Les avocats ont été invités à l’appel des causes à solliciter le renvoi de l’affaire à une audience collégiale s’ils n’acceptaient pas de plaider devant un magistrat rapporteur. Ils ont renoncé à cette collégialité. L’affaire a été débattue devant Madame Marianne ALVARADE, qui a fait un rapport oral de l’affaire, conformément à l’article 804 du code de procédure civile.
La Cour était composée de :
Madame Michelle SALVAN, Président de Chambre
Madame Mariane ALVARADE, Conseiller
Monsieur Antoine LEPERCHEY, Conseiller
qui en ont délibéré.
Greffier lors des débats : Mme Pascale ROCK.
Les parties ont été avisées que le prononcé de la décision aurait lieu par mise à disposition au greffe le 29 Septembre 2022.
ARRÊT
Contradictoire,
Prononcé par mise à disposition au greffe le 29 Septembre 2022,
Signé par Madame Michelle SALVAN, Président de Chambre et Mme Pascale ROCK, greffier auquel la minute de la décision a été remise par le magistrat signataire.
***
FAITS ET PROCEDURE
Par contrat à durée indéterminée du 15 mars 2017, Mme [E] [H] a été embauchée par la société anonyme Porchet en qualité de comptable.
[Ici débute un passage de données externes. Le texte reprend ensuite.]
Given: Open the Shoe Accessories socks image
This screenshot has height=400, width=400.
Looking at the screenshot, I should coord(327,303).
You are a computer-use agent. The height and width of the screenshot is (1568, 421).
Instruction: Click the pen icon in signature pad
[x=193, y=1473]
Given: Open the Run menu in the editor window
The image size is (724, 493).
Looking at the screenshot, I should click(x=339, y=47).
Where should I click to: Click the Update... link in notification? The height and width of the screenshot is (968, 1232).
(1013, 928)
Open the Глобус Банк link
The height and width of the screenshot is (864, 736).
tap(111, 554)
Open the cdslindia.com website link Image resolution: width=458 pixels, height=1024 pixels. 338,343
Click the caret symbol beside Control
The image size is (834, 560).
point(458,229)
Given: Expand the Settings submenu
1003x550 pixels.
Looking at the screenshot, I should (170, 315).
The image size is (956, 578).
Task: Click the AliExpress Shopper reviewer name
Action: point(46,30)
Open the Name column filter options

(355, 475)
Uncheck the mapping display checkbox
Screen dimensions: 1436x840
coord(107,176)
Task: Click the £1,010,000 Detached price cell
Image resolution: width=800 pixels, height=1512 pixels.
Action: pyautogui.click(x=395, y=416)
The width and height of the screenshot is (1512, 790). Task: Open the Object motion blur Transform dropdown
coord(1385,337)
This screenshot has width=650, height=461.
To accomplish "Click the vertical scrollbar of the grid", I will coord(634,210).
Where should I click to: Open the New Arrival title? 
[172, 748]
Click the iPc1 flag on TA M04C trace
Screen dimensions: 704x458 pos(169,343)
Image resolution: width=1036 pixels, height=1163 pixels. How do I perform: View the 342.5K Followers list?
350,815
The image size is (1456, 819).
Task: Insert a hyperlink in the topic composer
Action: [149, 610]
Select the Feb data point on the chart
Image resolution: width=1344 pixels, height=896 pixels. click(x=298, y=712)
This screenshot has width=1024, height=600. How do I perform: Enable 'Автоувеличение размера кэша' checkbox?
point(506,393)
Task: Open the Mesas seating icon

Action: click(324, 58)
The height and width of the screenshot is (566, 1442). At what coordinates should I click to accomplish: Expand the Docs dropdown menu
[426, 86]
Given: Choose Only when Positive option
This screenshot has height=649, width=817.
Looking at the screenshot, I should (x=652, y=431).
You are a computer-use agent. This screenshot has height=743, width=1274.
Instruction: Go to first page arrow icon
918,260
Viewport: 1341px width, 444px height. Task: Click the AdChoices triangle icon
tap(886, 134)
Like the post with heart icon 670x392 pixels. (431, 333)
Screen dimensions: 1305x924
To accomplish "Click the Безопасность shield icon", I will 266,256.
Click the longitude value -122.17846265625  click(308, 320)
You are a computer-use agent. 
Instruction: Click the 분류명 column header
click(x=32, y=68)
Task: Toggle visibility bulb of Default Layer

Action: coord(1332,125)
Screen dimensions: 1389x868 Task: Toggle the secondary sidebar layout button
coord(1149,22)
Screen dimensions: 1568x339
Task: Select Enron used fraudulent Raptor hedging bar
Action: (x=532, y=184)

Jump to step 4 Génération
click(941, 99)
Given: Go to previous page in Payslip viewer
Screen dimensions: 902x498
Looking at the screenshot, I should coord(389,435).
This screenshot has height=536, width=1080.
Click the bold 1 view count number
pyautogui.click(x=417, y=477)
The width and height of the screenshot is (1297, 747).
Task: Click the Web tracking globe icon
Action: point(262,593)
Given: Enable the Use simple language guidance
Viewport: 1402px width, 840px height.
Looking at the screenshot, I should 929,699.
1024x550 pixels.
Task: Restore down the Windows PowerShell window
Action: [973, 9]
A compter du 5 juillet 2017, son contrat de travail a été suspendu pour maladie, jusqu’au 8 septembre 2017.
Par lettre du 6 septembre 2017, la salariée a été convoquée à un entretien préalable et mise à pied à titre conservatoire, avant d’être licenciée pour faute grave, par lettre recommandée du 22 septembre 2017.
Contestant le bien-fondé de cette rupture, et estimant que celle-ci devait s’analyser en un licenciement sans cause réelle et sérieuse, Mme [E] [H] a saisi le conseil de prud’hommes de Nice, par lettre reçue au greffe le 26 mars 2018, à l’effet d’obtenir le paiement des sommes suivantes, avec le bénéfice de l’exécution provisoire :
— 3 039,62 euros à titre d’indemnité de préavis,
— 18 327 euros à titre d’indemnité pour licenciement sans cause réelle et sérieuse,
— 1 500 euros sur le fondement de l’article 700 du code de procédure civile.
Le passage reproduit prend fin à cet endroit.